Required work
Rewrite the lines between the one holding "The width and" and the one holding "coordinates (475, 318).", inclusive, with "screenshot" replaced by "screen capture" and nothing else changed. Leave the pictures out of your answer.

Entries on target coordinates
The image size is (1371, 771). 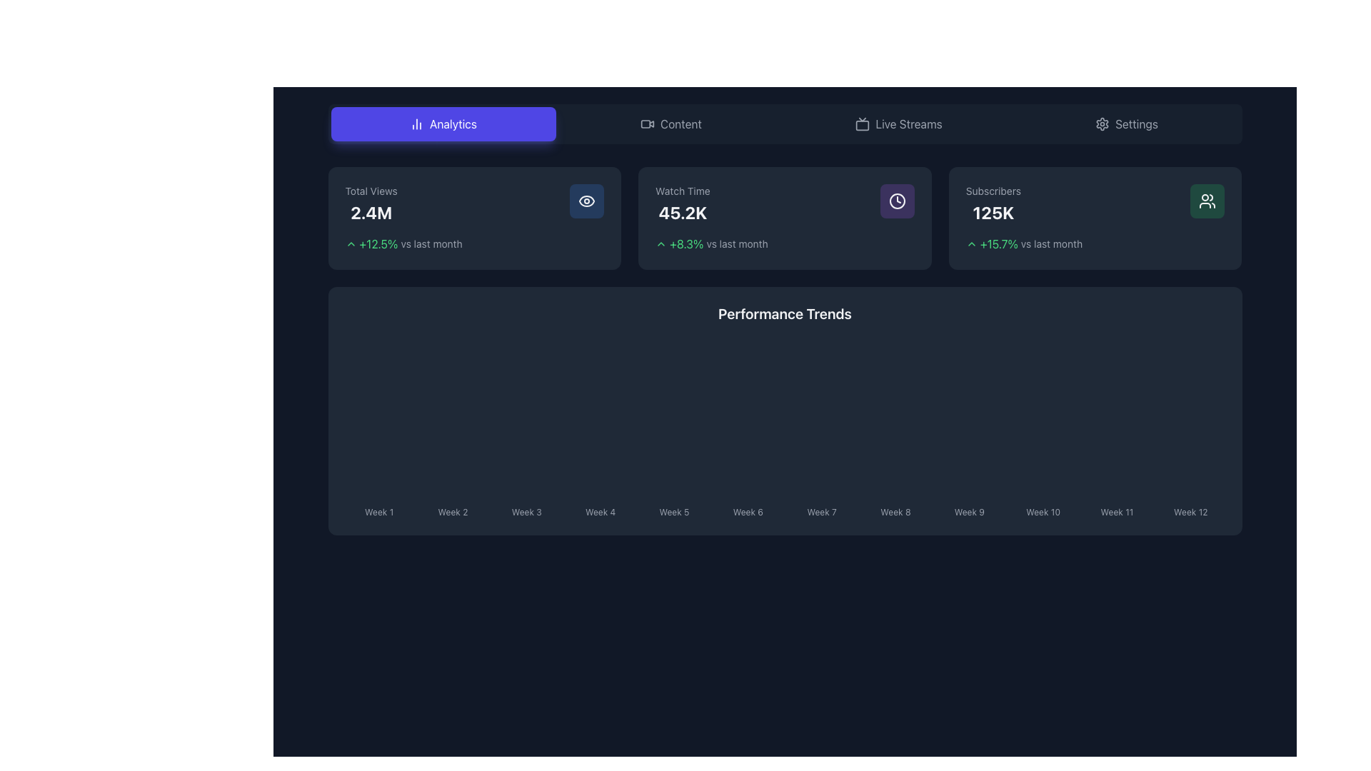 What do you see at coordinates (894, 508) in the screenshot?
I see `the label displaying 'Week 8', which is styled with a small, centered font in gray, changing to white on hover, and is located below the 'Performance Trends' title` at bounding box center [894, 508].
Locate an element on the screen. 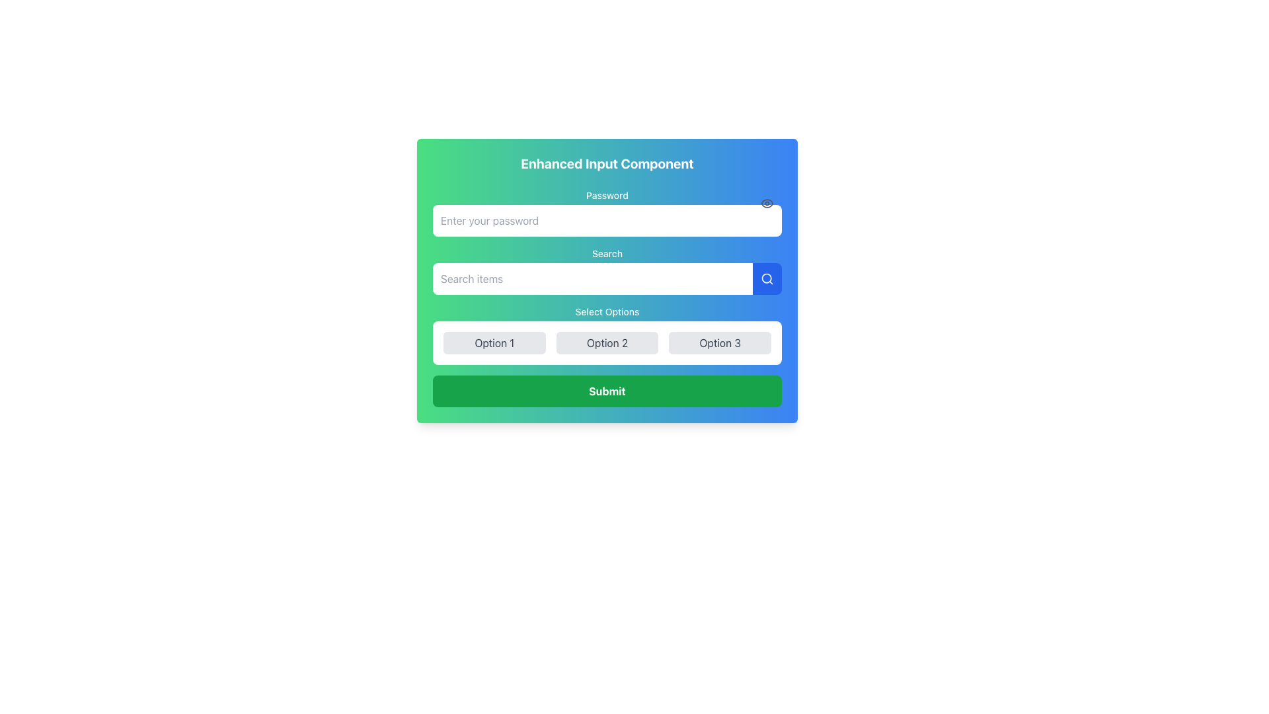 This screenshot has width=1269, height=714. the circular graphical component that is part of the magnifying glass icon located to the right of the search input field is located at coordinates (767, 277).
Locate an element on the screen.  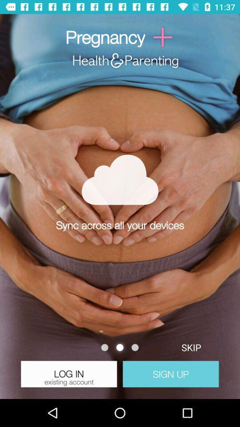
app below sync across all icon is located at coordinates (191, 348).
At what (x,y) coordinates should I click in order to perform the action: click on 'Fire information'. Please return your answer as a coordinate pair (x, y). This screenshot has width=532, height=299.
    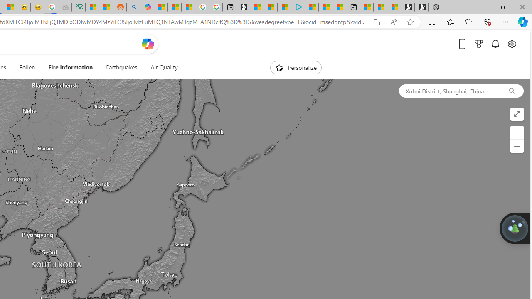
    Looking at the image, I should click on (71, 67).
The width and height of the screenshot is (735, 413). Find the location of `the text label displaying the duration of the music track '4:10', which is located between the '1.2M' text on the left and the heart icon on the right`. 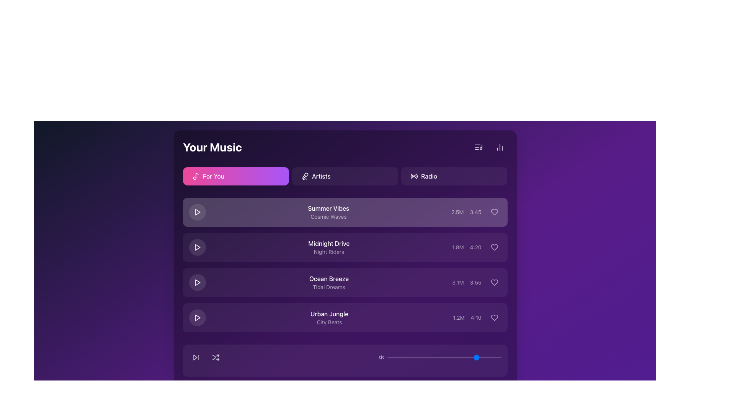

the text label displaying the duration of the music track '4:10', which is located between the '1.2M' text on the left and the heart icon on the right is located at coordinates (475, 318).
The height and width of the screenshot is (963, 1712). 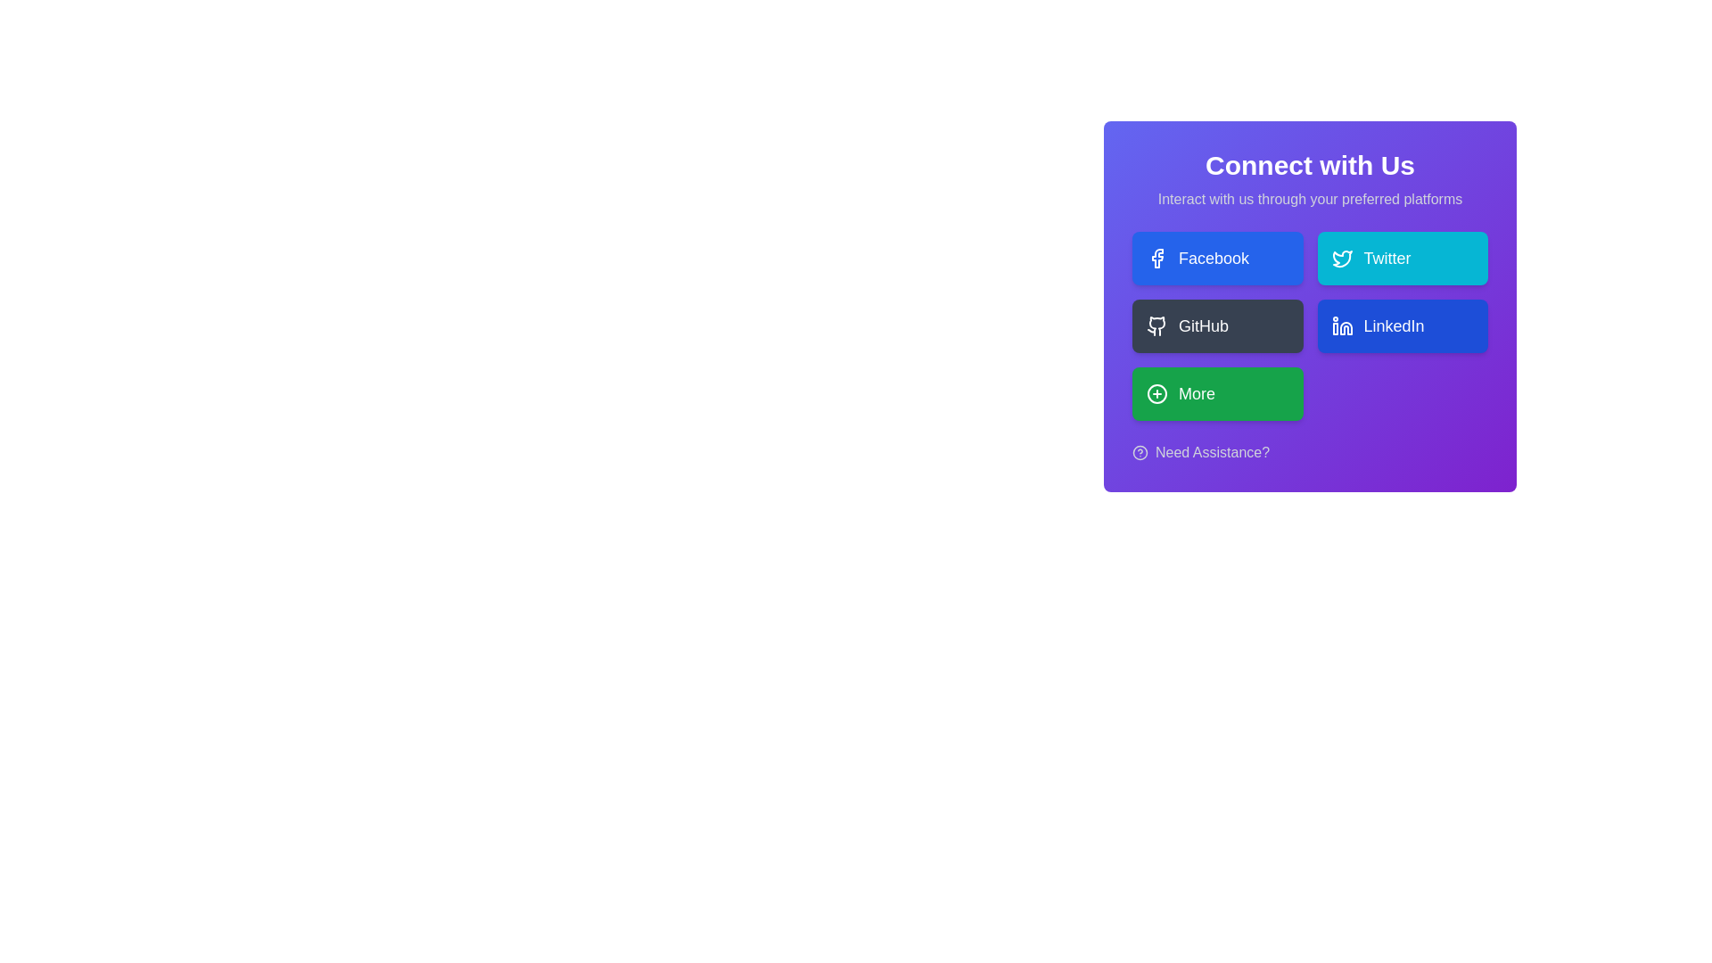 What do you see at coordinates (1203, 326) in the screenshot?
I see `the Text Label indicating the purpose of the button to connect with GitHub, located in the second row of the 'Connect with Us' section, to the right of the GitHub icon` at bounding box center [1203, 326].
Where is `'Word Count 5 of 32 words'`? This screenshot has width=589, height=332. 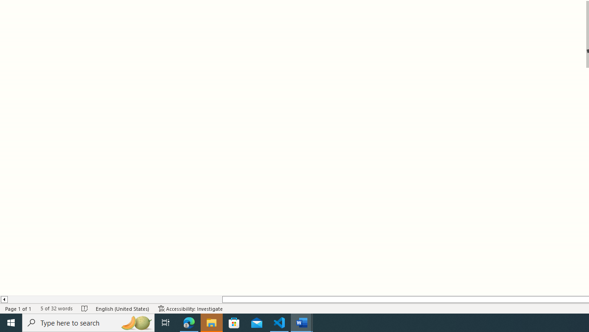 'Word Count 5 of 32 words' is located at coordinates (56, 308).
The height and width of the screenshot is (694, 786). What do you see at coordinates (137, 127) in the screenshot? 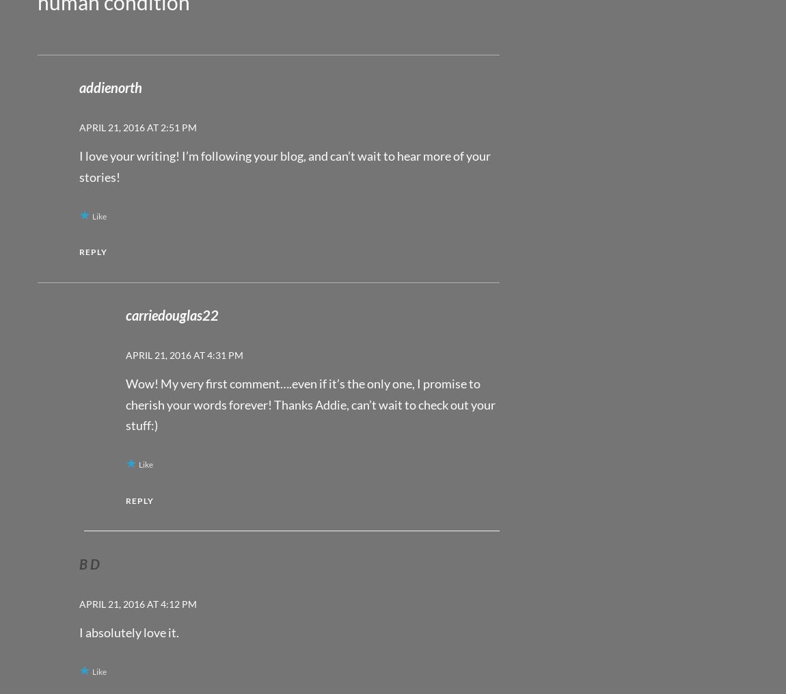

Full response
The width and height of the screen capture is (735, 413). Find the location of `the text label displaying the duration of the music track '4:10', which is located between the '1.2M' text on the left and the heart icon on the right`. 

the text label displaying the duration of the music track '4:10', which is located between the '1.2M' text on the left and the heart icon on the right is located at coordinates (475, 318).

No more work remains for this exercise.